Open MPI logo

Open MPI Development Mailing List Archives

  |   Home   |   Support   |   FAQ   |   all Development mailing list

Subject: Re: [OMPI devel] Flush CQ error on iWARP/Out-of-sync shutdown
From: Jeff Squyres (jsquyres_at_[hidden])
Date: 2008-05-06 10:39:23


On May 5, 2008, at 6:27 PM, Steve Wise wrote:

>> I am seeing some unusual behavior during the shutdown phase of ompi
>> at the end of my testcase. While running a IMB pingpong test over
>> the rdmacm on openib, I get cq flush errors on my iWARP adapters.
>>
>> This error is happening because the remote node is still polling
>> the endpoint while the other one shutdown. This occurs because
>> iWARP puts the qps in error state when the channel is disconnected
>> (IB does not do this). Since the cq is still being polled when the
>> event is received on the remote node, ompi thinks it hit an error
>> and kills the run. Since this is expected behavior on iWARP, this
>> is not really an error case.
>
> The key here, I think is that when an iWARP QP moves out of RTS, all
> the
> RECVs and any pending SQ WRs get flushed. Further, disconnecting the
> iwarp connection forces the QP out of RTS. This is probably different
> than they way IB works.

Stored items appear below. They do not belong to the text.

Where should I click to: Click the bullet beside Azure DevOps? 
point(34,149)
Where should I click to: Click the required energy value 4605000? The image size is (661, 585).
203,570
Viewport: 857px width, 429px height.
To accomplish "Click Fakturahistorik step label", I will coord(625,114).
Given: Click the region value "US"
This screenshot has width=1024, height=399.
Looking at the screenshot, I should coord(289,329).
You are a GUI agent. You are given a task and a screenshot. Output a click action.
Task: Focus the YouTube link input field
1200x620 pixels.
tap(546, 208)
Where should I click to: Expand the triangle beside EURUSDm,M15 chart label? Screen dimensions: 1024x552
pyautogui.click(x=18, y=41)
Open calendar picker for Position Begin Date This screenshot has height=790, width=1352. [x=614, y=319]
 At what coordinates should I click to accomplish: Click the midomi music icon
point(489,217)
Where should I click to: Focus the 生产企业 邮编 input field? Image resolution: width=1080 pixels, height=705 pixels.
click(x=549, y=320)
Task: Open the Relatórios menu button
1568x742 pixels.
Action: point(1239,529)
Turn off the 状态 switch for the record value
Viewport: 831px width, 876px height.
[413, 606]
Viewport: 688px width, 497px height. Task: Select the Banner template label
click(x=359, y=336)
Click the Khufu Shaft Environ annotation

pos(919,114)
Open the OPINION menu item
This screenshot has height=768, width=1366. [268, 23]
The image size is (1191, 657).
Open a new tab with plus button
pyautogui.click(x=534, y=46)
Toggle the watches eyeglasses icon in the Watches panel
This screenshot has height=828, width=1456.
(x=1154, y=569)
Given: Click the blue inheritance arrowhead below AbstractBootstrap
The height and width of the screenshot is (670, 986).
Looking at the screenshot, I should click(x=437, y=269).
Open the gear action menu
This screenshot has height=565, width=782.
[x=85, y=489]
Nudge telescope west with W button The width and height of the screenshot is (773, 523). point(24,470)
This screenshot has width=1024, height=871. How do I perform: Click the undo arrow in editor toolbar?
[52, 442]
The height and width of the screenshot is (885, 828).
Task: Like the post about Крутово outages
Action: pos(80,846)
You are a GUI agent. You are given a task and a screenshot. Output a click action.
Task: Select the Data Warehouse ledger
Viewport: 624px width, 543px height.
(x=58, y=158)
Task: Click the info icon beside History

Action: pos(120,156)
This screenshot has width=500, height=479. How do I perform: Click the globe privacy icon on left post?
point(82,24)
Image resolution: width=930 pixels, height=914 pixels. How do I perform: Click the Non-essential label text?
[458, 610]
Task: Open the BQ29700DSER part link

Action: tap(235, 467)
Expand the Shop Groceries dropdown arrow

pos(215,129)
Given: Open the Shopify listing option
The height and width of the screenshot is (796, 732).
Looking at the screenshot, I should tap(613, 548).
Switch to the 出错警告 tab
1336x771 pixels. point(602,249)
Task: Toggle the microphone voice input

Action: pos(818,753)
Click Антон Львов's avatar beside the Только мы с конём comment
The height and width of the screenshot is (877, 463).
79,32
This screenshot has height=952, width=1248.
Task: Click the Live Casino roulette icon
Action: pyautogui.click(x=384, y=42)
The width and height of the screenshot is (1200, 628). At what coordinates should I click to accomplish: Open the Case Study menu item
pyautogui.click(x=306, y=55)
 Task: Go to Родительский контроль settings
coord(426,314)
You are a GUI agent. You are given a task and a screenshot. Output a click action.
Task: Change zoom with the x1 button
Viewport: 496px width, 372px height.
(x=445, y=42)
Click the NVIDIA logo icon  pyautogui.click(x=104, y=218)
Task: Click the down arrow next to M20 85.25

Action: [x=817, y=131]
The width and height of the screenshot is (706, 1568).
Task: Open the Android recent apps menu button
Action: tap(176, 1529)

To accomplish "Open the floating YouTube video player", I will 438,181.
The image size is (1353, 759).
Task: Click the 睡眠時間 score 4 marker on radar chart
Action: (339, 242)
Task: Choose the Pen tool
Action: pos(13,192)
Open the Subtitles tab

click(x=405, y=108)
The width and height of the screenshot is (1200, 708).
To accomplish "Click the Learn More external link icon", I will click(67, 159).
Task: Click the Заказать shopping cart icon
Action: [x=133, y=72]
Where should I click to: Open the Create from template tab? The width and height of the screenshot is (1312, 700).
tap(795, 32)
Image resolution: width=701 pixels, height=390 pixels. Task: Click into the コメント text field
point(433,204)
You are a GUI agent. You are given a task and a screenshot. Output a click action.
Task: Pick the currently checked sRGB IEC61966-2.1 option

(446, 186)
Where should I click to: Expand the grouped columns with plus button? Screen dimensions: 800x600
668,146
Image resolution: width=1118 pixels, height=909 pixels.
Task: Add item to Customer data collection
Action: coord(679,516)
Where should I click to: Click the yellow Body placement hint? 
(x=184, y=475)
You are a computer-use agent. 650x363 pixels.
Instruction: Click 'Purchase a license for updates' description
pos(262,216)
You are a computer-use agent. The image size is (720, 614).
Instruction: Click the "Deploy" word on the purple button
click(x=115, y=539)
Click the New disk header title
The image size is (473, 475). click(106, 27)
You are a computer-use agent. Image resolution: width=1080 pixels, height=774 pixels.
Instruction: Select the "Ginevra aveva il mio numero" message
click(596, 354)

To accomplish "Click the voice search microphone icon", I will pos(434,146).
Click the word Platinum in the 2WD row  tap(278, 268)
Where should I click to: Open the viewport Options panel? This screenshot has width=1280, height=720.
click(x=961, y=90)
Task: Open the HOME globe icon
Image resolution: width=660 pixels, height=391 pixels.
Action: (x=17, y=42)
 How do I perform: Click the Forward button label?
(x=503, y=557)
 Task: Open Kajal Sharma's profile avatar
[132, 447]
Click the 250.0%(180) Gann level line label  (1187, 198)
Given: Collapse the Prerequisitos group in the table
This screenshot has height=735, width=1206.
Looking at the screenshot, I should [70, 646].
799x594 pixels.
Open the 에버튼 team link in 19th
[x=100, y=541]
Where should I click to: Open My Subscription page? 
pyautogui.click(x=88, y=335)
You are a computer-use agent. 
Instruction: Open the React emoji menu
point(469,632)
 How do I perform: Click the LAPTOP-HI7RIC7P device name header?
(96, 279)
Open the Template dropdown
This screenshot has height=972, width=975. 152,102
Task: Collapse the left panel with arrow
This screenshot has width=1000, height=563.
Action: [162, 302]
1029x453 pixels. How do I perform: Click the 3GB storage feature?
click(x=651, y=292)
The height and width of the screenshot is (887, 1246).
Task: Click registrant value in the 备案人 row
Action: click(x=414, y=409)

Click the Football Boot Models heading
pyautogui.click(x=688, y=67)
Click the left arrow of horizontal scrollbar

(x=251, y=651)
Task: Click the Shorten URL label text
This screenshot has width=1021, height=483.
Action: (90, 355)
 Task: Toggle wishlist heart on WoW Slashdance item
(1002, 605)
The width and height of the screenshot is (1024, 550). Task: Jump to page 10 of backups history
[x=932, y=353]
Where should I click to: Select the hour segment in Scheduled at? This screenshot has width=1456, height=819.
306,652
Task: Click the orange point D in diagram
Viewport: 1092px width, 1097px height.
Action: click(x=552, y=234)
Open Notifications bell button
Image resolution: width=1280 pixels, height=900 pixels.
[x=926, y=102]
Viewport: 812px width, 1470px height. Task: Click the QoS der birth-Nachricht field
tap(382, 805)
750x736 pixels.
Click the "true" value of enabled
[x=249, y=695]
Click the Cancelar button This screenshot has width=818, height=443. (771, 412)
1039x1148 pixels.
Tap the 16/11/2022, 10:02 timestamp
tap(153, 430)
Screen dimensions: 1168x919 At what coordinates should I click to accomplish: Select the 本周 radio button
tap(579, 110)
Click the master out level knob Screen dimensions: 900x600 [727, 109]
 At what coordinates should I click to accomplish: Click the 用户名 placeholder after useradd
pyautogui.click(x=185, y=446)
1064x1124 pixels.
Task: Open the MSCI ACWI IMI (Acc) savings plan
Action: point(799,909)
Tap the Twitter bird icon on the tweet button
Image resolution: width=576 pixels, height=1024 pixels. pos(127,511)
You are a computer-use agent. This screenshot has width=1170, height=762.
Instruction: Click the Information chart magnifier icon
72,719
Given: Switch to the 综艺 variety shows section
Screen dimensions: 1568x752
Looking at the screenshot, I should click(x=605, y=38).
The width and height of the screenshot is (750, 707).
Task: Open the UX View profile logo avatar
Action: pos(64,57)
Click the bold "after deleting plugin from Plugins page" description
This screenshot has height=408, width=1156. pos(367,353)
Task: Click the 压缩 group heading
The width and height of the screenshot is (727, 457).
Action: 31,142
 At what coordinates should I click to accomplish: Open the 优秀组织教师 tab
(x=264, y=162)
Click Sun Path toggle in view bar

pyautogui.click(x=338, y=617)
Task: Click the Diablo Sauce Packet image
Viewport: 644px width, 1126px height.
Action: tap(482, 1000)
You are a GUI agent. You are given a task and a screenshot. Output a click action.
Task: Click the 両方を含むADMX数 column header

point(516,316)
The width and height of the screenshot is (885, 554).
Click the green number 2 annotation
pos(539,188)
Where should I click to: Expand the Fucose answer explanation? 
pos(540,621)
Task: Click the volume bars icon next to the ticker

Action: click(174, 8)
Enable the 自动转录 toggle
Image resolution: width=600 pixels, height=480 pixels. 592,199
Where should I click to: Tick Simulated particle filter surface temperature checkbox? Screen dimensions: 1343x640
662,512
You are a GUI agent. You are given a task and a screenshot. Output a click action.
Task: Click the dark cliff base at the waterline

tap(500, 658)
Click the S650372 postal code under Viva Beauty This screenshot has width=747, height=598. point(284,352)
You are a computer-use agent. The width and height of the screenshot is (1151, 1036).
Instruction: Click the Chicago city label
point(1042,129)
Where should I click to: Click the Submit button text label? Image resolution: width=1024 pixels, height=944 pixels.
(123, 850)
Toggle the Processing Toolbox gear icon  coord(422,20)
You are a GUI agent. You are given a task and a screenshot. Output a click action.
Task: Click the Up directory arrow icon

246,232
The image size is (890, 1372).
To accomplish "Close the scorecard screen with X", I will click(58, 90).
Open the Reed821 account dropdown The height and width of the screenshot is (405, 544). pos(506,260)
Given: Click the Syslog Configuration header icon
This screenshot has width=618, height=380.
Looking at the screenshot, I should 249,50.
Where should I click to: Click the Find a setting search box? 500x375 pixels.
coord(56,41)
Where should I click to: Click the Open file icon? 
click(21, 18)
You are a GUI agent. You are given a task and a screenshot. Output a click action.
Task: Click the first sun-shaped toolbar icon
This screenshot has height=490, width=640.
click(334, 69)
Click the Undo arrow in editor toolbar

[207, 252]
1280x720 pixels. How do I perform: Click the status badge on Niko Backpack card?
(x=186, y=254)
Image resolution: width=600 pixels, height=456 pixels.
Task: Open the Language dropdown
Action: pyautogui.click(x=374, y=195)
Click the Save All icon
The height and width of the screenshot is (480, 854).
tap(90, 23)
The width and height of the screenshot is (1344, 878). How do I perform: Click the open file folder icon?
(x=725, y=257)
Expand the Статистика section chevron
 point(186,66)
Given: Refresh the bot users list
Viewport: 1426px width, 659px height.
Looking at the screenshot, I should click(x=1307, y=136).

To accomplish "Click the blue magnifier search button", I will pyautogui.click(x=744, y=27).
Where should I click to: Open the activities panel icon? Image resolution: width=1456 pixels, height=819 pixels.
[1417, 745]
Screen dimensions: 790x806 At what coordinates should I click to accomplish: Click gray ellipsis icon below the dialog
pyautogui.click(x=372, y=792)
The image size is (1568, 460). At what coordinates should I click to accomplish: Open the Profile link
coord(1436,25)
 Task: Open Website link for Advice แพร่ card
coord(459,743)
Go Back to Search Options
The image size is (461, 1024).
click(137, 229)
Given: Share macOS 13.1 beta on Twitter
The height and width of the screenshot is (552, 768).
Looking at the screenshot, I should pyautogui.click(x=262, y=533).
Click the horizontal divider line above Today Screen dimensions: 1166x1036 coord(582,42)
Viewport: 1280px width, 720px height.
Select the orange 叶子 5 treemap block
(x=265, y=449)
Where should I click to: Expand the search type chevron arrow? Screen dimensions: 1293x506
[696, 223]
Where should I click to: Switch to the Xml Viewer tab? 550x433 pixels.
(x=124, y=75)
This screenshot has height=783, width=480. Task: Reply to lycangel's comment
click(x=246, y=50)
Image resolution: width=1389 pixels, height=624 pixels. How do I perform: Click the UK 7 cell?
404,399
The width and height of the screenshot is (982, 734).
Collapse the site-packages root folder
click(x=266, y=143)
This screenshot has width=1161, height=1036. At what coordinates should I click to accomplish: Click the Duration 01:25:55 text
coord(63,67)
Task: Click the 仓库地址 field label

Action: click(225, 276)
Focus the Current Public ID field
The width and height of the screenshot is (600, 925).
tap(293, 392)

IE "disconnecting" in IB is an out-of-band
> exchange done by the IBCM. For iWARP, "disconnecting" is an in-band
> operation (a TCP close or abort) so the QP cannot remain in RTS during
> this process.

Let me make sure I understand:

- proc A calls del_procs on proc B
- proc A calls ibv_destroy_qp() on QP to proc B
- this causes a local (proc A) flush on all pending receives and SQ WRs
- this then causes a FLUSH event to show up *in proc B*
   --> I'm not clear on this point from Jon's/Steve's text
- OMPI [currently] treats the FLUSH in proc B as an error

Is that right?

What is the purpose of the FLUSH event?

>> There is a larger question regarding why the remote node is still
>> polling the hca and not shutting down, but my immediate question is
>> if it is an acceptable fix to simply disregard this "error" if it
>> is an iWARP adapter.

If proc B is still polling the hca, it is likely because it simply has
not yet stopped doing it. I.e., a big problem in MPI implementations
is that not all actions are exactly synchronous. MPI disconnects are
*effectively* synchronous, but we probably didn't *guarantee*
synchronicity in this case because we didn't need it (perhaps until
now).

>> Opinions?
>>
>
> If the openib btl (or the layers above) assume the "disconnect" will
> notify the remote rank that the connection should be finalized, then
> we
> must deal with FLUSHED WRs for the iwarp case. If some sort of
> "finalizing" is done by OMPI and then the connections disconnected,
> then
> that "finalizing" should include not polling the CQ anymore. But
> that's
> not what we observe.

I'd have to check the exact shutdown sequence...

-- 
Jeff Squyres
Cisco Systems